Saved data entries
>>>
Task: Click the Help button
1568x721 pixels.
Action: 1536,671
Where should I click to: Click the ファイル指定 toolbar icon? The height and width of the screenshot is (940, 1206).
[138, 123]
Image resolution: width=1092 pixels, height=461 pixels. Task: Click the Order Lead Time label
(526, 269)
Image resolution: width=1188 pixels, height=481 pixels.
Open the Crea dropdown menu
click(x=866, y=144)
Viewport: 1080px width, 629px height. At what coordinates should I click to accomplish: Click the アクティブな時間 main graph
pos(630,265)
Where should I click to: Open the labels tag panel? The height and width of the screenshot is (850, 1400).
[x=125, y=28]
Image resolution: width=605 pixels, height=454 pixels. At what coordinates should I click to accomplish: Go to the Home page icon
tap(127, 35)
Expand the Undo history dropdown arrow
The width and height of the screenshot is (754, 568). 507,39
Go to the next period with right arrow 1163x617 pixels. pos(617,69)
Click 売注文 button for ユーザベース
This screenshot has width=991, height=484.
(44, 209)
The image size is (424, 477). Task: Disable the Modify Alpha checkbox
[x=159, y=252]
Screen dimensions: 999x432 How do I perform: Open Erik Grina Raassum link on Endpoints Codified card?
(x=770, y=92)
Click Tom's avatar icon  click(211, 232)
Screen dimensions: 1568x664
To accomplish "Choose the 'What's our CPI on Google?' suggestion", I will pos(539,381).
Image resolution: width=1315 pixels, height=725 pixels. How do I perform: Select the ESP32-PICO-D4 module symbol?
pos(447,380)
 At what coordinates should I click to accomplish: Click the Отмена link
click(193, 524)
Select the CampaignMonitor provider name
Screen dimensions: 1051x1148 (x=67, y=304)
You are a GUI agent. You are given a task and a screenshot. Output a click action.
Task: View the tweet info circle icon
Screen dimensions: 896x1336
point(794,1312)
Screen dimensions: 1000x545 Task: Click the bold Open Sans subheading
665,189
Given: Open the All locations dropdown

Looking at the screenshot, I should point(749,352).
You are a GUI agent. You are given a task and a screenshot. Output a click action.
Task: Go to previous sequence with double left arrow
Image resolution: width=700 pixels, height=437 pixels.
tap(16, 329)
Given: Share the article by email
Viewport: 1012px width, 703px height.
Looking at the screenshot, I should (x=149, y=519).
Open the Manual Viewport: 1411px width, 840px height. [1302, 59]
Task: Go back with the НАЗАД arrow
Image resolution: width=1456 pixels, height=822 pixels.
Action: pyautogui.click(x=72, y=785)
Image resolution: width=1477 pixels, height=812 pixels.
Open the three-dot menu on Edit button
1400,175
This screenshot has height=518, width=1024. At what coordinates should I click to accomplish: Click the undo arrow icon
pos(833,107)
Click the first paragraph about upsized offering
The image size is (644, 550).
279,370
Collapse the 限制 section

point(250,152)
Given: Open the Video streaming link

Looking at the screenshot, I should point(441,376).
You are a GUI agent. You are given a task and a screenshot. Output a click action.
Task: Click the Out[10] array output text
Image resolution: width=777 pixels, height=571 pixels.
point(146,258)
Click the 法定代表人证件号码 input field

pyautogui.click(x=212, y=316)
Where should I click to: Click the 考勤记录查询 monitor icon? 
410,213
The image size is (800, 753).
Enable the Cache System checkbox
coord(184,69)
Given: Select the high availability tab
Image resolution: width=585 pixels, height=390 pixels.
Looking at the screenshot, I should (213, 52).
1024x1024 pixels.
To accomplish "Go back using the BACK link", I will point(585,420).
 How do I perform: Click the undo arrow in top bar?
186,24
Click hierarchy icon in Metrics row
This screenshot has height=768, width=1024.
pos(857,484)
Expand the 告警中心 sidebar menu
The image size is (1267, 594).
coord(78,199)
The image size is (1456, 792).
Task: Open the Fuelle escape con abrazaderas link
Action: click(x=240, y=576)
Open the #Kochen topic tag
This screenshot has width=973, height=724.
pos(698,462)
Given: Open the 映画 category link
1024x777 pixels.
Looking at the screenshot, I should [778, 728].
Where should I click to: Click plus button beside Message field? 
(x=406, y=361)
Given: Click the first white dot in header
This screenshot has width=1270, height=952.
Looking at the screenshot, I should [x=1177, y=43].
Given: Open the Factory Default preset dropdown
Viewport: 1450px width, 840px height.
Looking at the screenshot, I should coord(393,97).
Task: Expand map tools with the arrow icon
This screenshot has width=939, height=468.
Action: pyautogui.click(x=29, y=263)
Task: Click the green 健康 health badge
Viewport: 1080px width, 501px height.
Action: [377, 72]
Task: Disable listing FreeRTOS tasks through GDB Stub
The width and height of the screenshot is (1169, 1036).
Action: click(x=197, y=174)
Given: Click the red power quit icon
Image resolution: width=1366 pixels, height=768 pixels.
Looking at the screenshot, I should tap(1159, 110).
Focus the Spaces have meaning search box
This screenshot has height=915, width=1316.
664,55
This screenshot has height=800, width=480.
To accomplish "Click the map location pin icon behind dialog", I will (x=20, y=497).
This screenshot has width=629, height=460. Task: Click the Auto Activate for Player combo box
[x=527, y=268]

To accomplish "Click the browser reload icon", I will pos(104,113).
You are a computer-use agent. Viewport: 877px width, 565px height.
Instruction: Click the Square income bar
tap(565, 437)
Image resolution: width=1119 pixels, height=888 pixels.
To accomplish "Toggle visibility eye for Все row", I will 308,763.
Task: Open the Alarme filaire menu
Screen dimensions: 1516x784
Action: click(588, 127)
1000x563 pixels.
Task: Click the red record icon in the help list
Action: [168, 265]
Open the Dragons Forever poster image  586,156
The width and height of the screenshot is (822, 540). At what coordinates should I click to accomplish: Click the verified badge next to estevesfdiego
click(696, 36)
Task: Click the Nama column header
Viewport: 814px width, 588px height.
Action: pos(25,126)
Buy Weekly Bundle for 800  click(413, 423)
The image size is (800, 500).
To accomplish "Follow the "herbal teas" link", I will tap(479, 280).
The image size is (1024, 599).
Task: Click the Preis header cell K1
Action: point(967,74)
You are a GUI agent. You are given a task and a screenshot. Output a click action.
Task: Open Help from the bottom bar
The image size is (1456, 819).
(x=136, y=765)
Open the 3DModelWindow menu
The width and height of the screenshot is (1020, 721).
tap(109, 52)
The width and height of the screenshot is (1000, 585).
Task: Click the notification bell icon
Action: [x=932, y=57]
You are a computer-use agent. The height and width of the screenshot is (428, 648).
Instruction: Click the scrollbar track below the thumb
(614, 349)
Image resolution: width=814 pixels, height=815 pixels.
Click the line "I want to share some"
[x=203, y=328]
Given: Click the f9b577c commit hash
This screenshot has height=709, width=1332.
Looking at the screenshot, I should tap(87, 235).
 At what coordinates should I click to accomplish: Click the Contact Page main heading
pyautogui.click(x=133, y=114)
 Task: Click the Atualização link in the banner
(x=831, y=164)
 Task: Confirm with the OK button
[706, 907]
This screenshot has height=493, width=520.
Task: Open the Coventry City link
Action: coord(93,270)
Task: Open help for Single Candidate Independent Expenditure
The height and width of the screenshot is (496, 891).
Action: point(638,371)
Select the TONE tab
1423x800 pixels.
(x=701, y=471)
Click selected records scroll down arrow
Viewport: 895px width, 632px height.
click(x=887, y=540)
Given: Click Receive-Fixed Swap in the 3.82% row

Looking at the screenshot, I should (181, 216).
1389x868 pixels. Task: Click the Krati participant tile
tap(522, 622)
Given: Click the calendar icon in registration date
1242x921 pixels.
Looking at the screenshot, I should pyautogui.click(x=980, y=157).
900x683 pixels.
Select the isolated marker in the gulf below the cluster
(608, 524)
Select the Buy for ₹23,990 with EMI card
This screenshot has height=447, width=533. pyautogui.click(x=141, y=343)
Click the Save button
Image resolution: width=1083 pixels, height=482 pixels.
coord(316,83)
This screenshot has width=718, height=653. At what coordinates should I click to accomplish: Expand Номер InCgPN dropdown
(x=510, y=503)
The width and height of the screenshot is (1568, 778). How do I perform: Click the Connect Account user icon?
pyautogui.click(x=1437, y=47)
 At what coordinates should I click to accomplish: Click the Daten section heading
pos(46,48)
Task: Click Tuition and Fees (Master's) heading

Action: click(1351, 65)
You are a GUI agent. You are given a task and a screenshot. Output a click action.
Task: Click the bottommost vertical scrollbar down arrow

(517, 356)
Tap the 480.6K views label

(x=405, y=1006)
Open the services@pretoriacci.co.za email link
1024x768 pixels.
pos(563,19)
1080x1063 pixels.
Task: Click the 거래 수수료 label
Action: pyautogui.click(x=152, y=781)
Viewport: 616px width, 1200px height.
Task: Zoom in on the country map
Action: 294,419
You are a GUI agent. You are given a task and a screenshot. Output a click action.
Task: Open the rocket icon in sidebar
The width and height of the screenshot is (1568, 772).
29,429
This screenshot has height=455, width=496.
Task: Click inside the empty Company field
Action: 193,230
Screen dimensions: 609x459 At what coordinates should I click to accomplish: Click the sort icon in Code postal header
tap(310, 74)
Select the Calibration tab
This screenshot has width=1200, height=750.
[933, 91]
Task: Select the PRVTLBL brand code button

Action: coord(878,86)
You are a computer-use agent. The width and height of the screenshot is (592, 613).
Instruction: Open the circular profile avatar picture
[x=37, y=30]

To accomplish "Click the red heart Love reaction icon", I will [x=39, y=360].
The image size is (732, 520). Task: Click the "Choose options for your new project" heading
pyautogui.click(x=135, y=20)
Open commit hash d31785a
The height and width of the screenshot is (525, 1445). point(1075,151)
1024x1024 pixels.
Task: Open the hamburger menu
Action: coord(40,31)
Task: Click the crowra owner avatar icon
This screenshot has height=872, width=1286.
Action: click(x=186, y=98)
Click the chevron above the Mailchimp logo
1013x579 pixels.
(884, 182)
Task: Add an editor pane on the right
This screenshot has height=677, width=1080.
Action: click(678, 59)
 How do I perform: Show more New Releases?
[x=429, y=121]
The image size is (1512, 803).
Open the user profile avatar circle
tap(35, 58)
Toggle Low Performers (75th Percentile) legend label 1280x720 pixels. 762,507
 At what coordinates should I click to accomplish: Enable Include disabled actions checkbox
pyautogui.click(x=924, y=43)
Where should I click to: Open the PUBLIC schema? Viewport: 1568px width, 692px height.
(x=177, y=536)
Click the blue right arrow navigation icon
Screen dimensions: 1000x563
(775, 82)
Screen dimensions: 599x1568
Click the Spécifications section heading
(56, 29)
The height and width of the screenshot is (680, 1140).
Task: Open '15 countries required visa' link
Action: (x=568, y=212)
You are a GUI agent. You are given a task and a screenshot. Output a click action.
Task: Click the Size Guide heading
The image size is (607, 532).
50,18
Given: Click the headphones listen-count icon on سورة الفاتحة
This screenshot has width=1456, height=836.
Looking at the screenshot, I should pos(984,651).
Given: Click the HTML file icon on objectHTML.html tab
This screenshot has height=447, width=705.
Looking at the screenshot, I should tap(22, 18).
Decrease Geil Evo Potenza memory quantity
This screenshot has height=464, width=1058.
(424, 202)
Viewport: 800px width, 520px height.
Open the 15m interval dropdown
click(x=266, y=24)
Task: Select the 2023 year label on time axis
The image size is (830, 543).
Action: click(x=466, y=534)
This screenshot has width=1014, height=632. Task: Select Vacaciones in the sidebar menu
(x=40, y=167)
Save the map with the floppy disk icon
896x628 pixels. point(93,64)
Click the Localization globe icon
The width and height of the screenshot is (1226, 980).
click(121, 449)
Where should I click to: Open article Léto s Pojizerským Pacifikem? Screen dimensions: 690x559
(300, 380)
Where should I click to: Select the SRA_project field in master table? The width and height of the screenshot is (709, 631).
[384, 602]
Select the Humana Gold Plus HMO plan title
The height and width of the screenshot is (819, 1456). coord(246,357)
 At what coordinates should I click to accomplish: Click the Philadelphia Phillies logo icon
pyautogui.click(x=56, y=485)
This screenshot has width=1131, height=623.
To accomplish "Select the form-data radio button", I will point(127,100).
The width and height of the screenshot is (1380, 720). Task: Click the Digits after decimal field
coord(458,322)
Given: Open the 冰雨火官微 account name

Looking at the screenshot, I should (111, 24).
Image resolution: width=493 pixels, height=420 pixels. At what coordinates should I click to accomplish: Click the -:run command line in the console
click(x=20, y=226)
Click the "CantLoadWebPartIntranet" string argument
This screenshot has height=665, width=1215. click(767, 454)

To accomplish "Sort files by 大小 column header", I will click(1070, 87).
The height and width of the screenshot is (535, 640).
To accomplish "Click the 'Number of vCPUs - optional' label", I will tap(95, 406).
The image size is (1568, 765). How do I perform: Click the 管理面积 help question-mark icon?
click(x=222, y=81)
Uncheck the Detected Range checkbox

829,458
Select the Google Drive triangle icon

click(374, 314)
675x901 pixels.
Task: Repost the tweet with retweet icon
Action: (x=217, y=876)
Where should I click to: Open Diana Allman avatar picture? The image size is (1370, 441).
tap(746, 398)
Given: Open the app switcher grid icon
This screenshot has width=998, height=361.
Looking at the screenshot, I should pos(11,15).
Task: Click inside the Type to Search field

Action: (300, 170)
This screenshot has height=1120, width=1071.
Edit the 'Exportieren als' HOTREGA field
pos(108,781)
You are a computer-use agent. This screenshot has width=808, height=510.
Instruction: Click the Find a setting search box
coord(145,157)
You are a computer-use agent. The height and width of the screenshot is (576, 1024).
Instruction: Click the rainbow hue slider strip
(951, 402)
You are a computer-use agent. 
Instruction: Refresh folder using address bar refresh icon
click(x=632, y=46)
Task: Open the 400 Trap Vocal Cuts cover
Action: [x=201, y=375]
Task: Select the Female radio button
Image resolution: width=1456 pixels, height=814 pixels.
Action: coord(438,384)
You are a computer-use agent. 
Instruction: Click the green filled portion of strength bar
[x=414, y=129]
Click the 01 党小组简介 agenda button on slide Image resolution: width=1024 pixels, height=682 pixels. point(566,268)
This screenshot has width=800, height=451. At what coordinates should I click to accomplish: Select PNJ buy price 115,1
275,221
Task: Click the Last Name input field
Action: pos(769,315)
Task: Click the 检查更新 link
<<<
Exercise —
Considering the records above, count the lines where the string "first" occurs and return that number alone.

Problem solution —
2